Records from a data source:

════

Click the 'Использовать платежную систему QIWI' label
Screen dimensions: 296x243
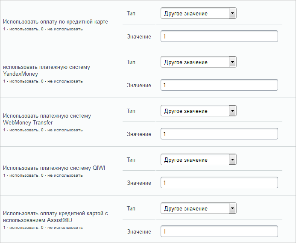(54, 168)
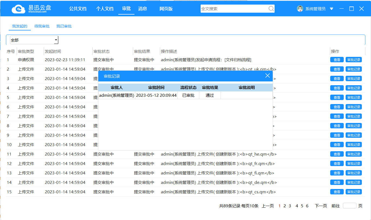This screenshot has width=371, height=220.
Task: Switch to the 我已审批 approved tab
Action: tap(64, 26)
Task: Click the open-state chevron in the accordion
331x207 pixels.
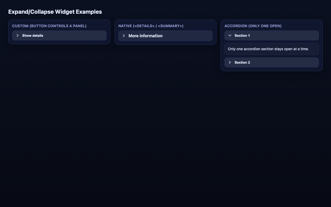Action: point(230,35)
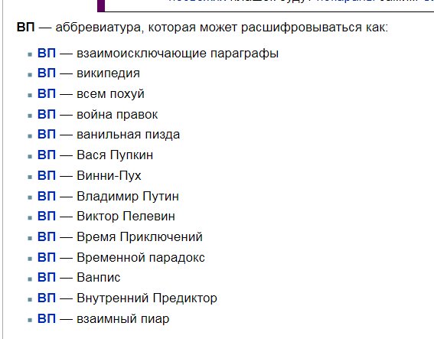Click the purple stripe of the notice box
Viewport: 434px width, 339px height.
(101, 5)
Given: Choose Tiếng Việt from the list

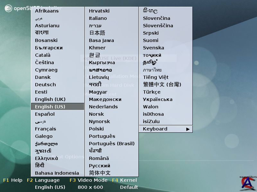Looking at the screenshot, I should [155, 77].
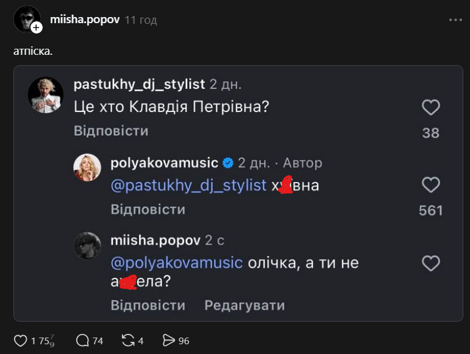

════

Repeat the entries exactly, pictures left out.

Click the 'Использовать платежную систему QIWI' label
Screen dimensions: 296x243
(54, 168)
This screenshot has width=371, height=220.
Task: Switch to the 我已审批 approved tab
Action: tap(64, 26)
Task: Click the open-state chevron in the accordion
331x207 pixels.
Action: point(230,35)
Click the purple stripe of the notice box
Viewport: 434px width, 339px height.
(101, 5)
Given: Choose Tiếng Việt from the list

Looking at the screenshot, I should [155, 77].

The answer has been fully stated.